WHAT YOU WILL DO: Restate all of the entries exactly, dropping any pictures they hold.

Collected data:
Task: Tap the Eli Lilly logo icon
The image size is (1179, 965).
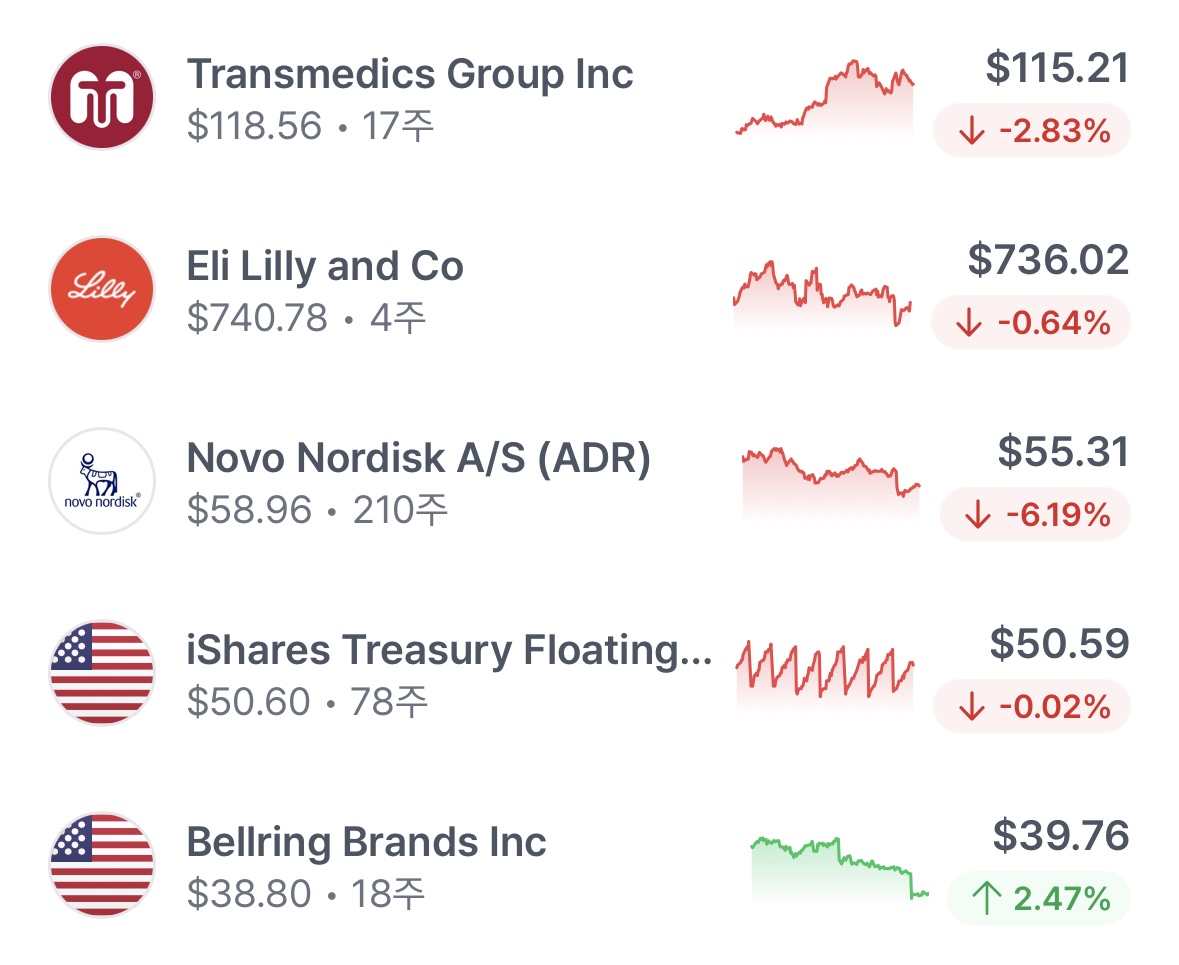Action: 102,289
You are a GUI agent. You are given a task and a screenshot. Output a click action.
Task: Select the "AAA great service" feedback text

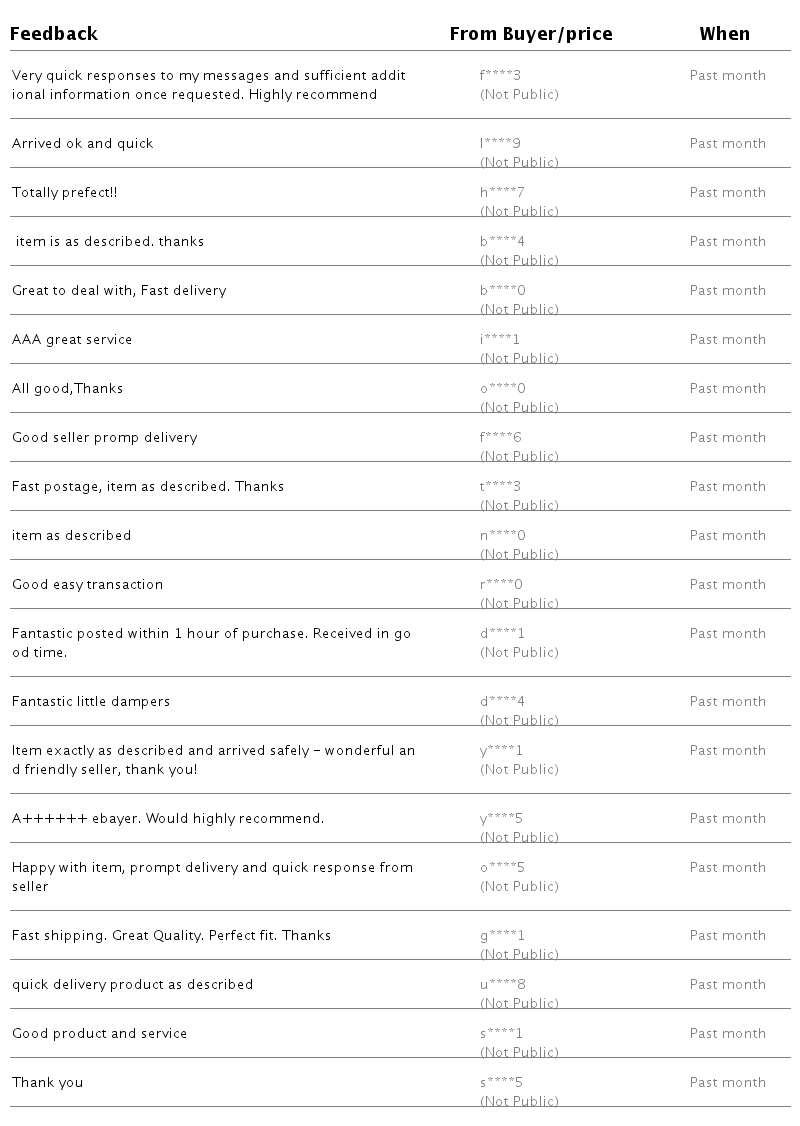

FINISHED TASK:
Task: Tap the Eli Lilly logo icon
The image size is (1179, 965).
Action: 102,289
You are a GUI agent. You are given a task and a screenshot. Output a click action.
Task: Select the "AAA great service" feedback text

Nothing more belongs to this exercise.